Today’s (Friday’s) Washington Times picks up on a recent report from the Media Research Center (you can read it here) documenting the outpouring of positive coverage for Supreme Court nominee Sonia Sotomayor. The piece, by reporter Jennifer Harper, quotes NewsBusters senior editor Rich Noyes, but also included a quote from Democratic operative Dan Gerstein claiming, “If President Bush had appointed someone with the same background — working class, an up-by-the-bootstraps story — the coverage would have been exactly the same.”

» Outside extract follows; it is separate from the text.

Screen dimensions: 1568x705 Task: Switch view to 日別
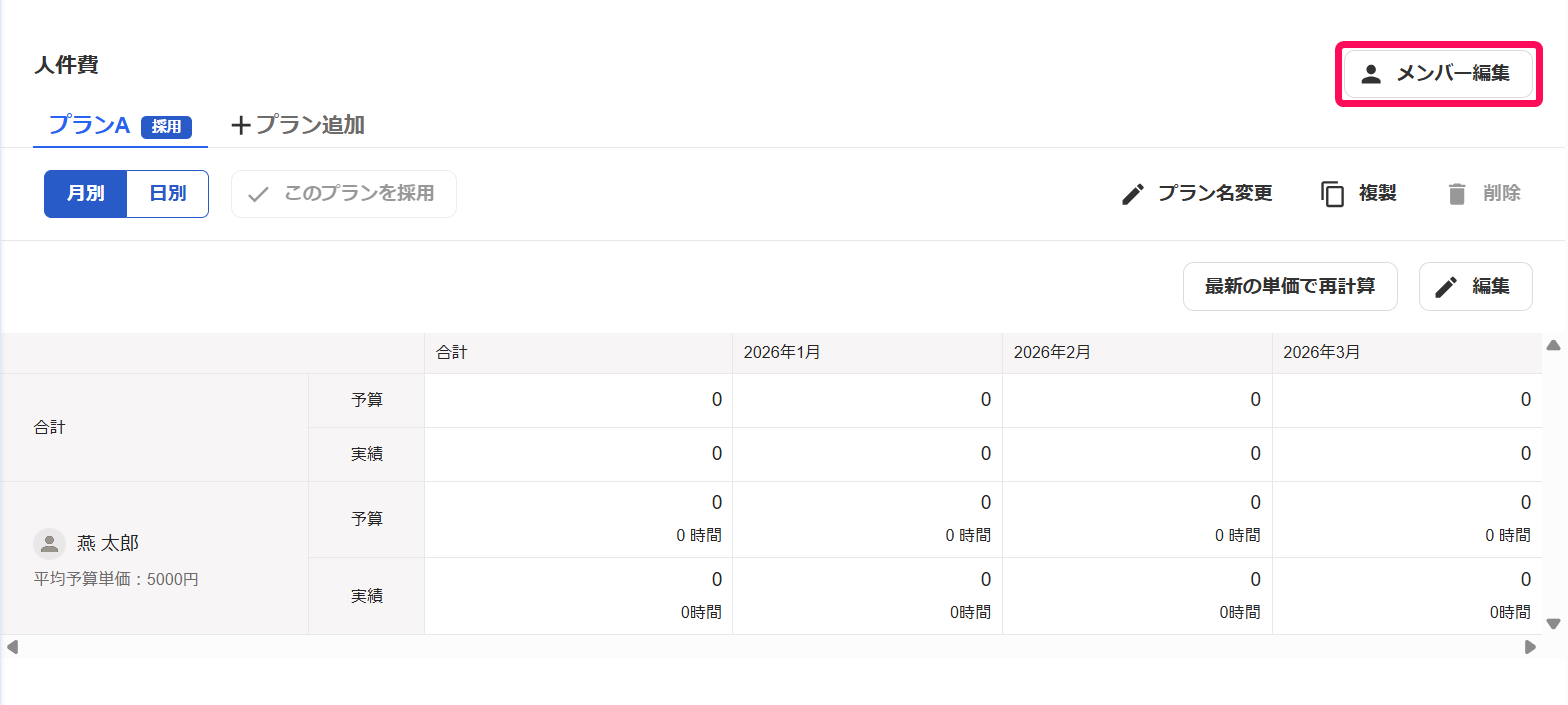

As TimesWatch editor Clay Waters pointed out yesterday, the press had a far more cynical reaction to the “up-by-the-bootstraps” story of Clarence Thomas, elevated to the Supreme Court by the first President Bush back in 1991.
An excerpt from Harper’s Washington Times piece, “Sotomayor Finds Favor in Coverage”:
For much of the mainstream press, she was incredible, amazing and remarkable - three of the many adjectives used in news coverage to describe the Supreme Court nominee during the past 48 hours. Judge Sotomayor was often framed as a historic figure with street smarts, character and warmth.

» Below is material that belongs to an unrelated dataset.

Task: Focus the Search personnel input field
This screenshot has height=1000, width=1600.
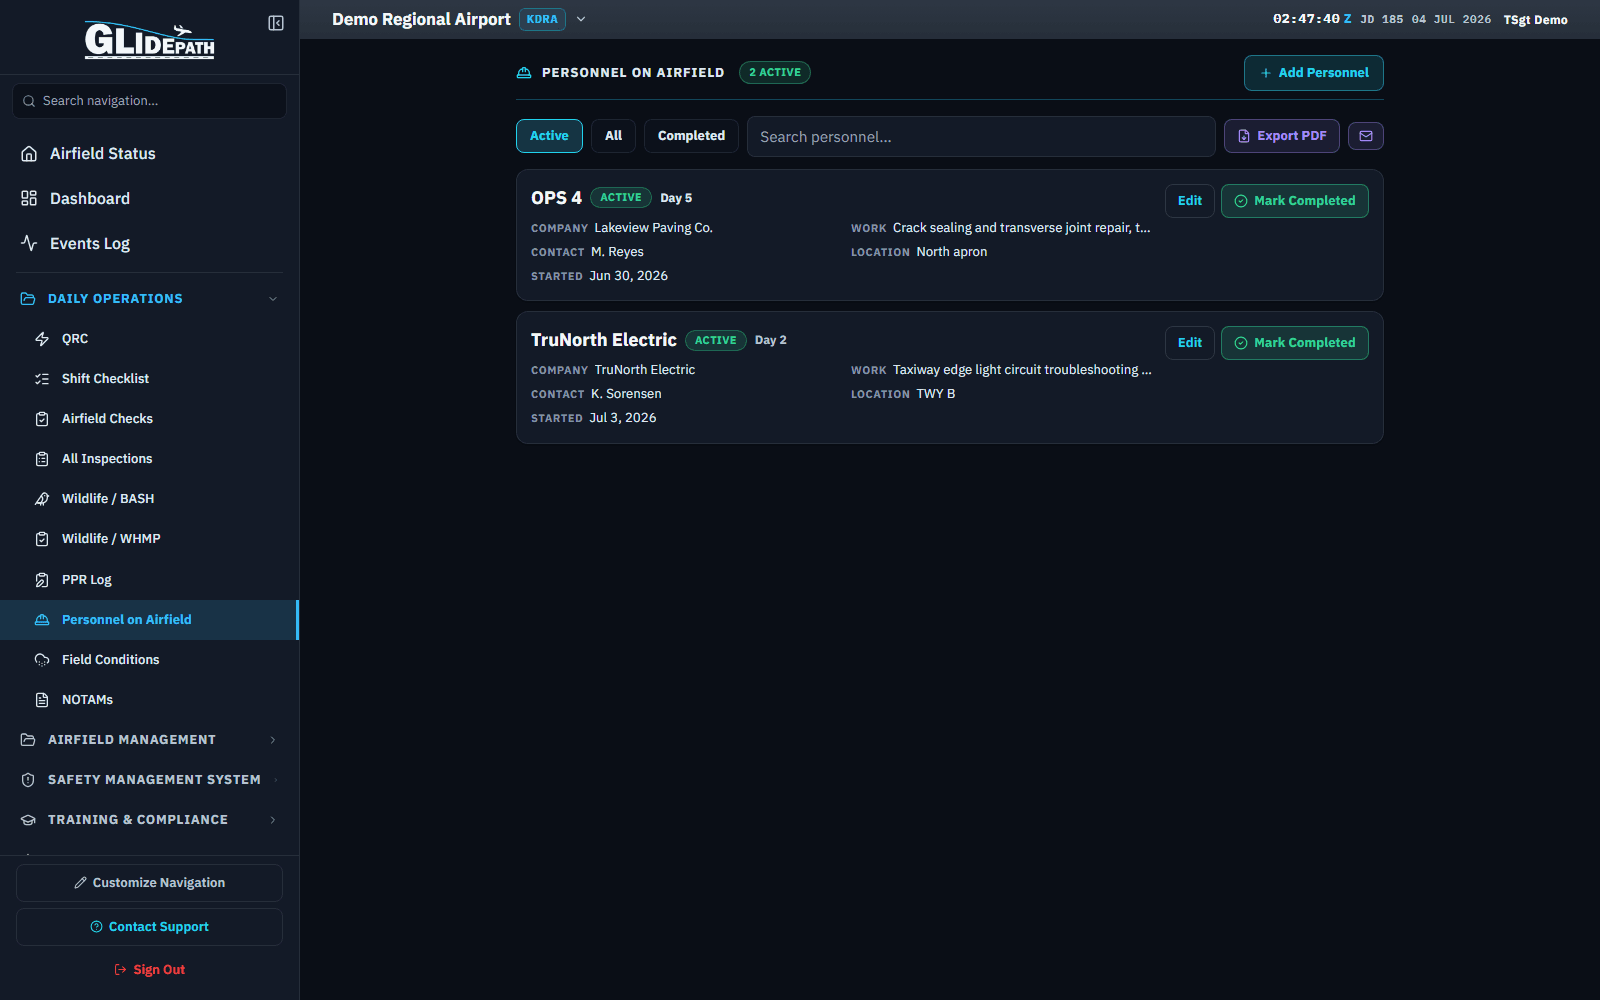Action: click(x=981, y=137)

"The media elite are helping to build Sotomayor up as a folk hero, whose sympathetic life story is supposed to trump issues of judicial philosophy or her controversial statements about using the courts to reshape the law," said Rich Noyes of the Media Research Center, which analyzed recent broadcast treatment of the nominee.
The analysis said that coverage "stressed Sotomayor's life, not her liberalism," and specifically cited some contrasting coverage of Supreme Court Justice Clarence Thomas when he was a nominee in 1991. "Make no mistake, old people, poor people, black people, women, forget about it. Clarence Thomas is not your friend," noted NBC correspondent Bob Herbert at the time....
Yet gentle treatment by the press is typical in the early days of a much anticipated event, some say.
"It's a mistake to see an ideological or partisan bias in the coverage. The press loves conflict, and there will much to come in the confirmation process. But the press also loves feel-good, human-interest stories. I don't see liberal bias here, but rather a great personal story. It's irresistible," said Democratic strategist Dan Gerstein.
"If President Bush had appointed someone with the same background — working class, an up-by-the-bootstraps story — the coverage would have been exactly the same," he said.